--- Text ---
QTLtools-cis(1)

cis QTL analysis

Section 1 qtltools bookworm source

Description

QTLtools-cis

NAME

QTLtools cis - cis QTL analysis

SYNOPSIS

QTLtools cis --vcf [in.vcf|in.vcf.gz|in.bcf|in.bed.gz] --bed quantifications.bed.gz [--nominal float | --permute integer | --mapping in.txt] --out output.txt [OPTIONS]

DESCRIPTION

This mode maps cis (proximal) quantitative trait loci (QTLs) that affect the phenotype, using linear regression. The method is detailed in <https://www.nature.com/articles/ncomms15452>. We first regress out the provided covariates from the phenotype data, followed by running the linear regression between the phenotype residuals and the genotype. If --normal and --cov are provided at the same time, then the residuals after the covariate correction are rank normal transformed. It incorporates an efficient permutation scheme to control for differential multiple testing burden of each phenotype. You can run a nominal pass (--nominal threshold) listing all genotype-phenotype associations below a certain threshold, a permutation pass (--permute no_of_permutations) to empirically characterize the null distribution of associations for each phenotype separately, thus adjusting the nominal p-value of the best association for a phenotype, or a conditional analysis pass (--mapping filename) to discover multiple proximal QTLs with independent effects on a phenotype.

As multiple molecular phenotypes can belong to higher order biological entities, e.g. exons of genes, QTLtools cis allows grouping of phenotypes to maximize the discoveries in such particular cases. Specifically, QTLtools can either aggregate multiple phenotypes in a given group into a single phenotype via PCA (--grp-pca1) or by taking their mean (--grp-mean), or directly use all individual phenotypes in an extended permutation scheme that accounts for their number and correlation structure (--grp-best). In our experience, --grp-best outperforms the other options for expression QTLs (eQTLs).

The conditional analysis pass first uses permutations to derive a nominal p-value threshold per phenotype that varies and reflects the number of independent tests per cis-window. Then, it uses a forward-backward stepwise regression to learn the number of independent signals per phenotype, determine the best candidate variant per signal and assign all significant hits to the independent signal they relate to.

Since linear regressions assumes normally distributed data, we highly recommend using the --normal option to rank normal transform the phenotype quantifications in order to avoid false positive associations due to outliers.

OPTIONS

--vcf [in.vcf|in.bcf|in.vcf.gz|in.bed.gz]

Genotypes in VCF/BCF format, or another molecular phenotype in BED format. If there is a DS field in the genotype FORMAT of a variant (dosage of the genotype calculated from genotype probabilities, e.g. after imputation), then this is used as the genotype. If there is only the GT field in the genotype FORMAT then this is used and it is converted to a dosage. REQUIRED.
--- Dataset extract ---
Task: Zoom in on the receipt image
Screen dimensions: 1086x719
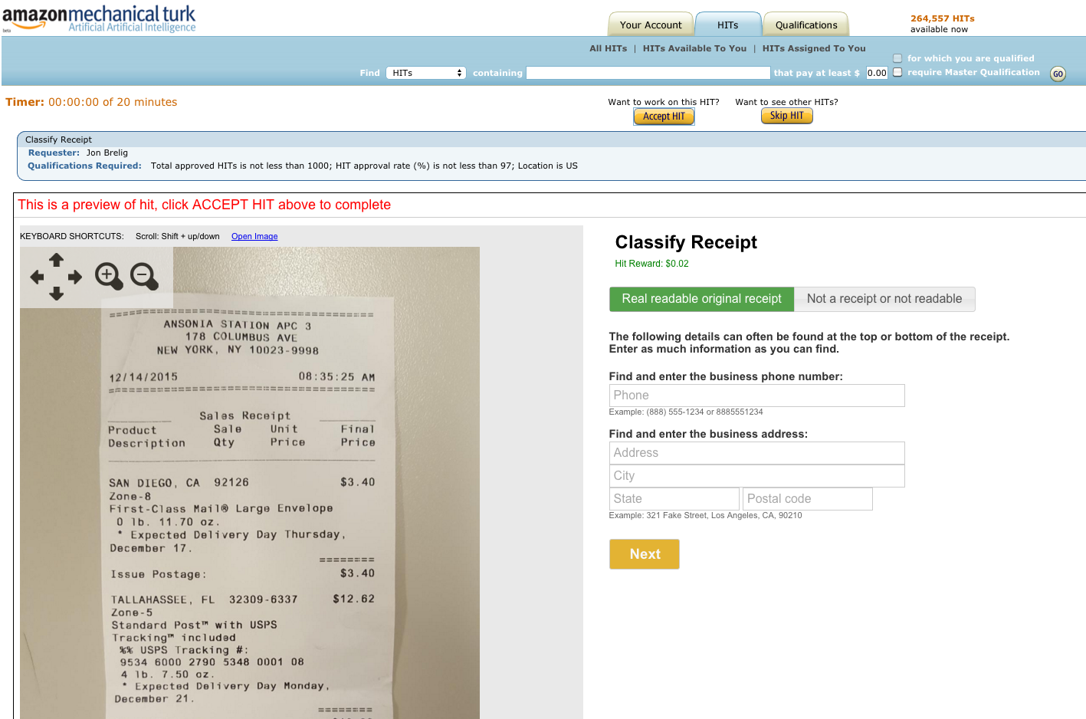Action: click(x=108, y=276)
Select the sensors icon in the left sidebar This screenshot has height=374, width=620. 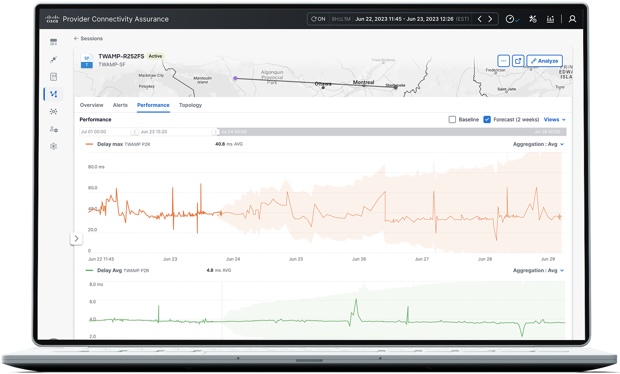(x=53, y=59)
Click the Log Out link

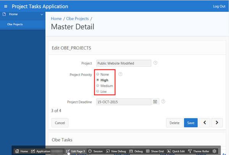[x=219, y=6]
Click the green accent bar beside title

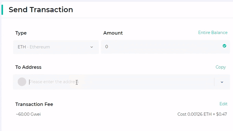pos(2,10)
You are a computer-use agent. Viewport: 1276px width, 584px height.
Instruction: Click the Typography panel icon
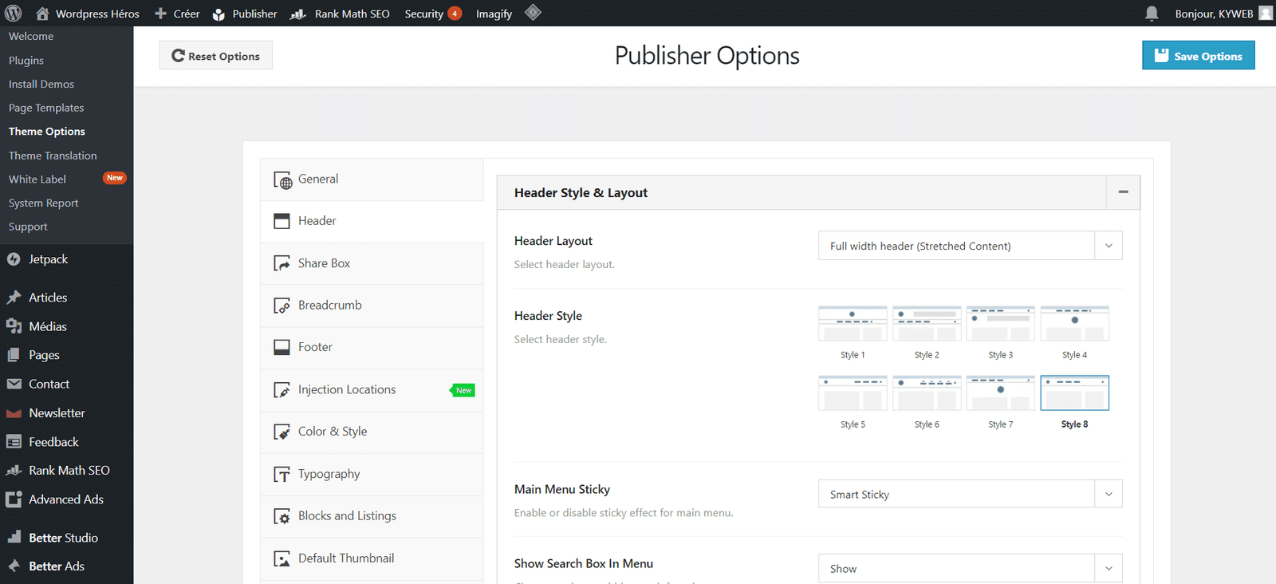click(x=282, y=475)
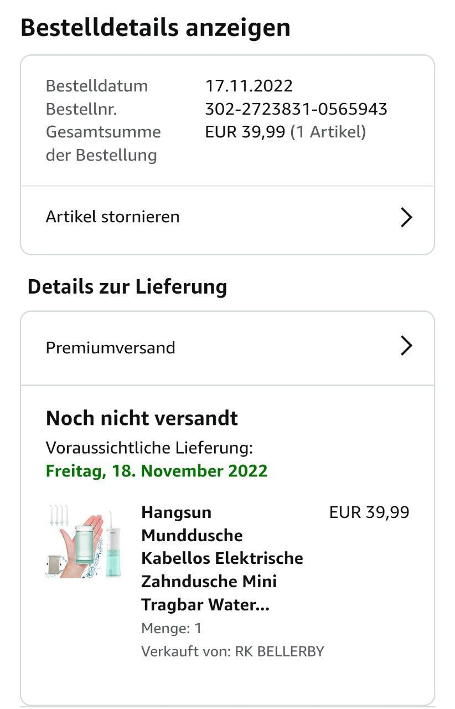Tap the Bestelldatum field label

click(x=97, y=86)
---
Task objective:
According to the QTLtools cis page, which grouping option performs best for expression QTLs (eQTLs) in the authors' experience?

Answer:
The --grp-best option.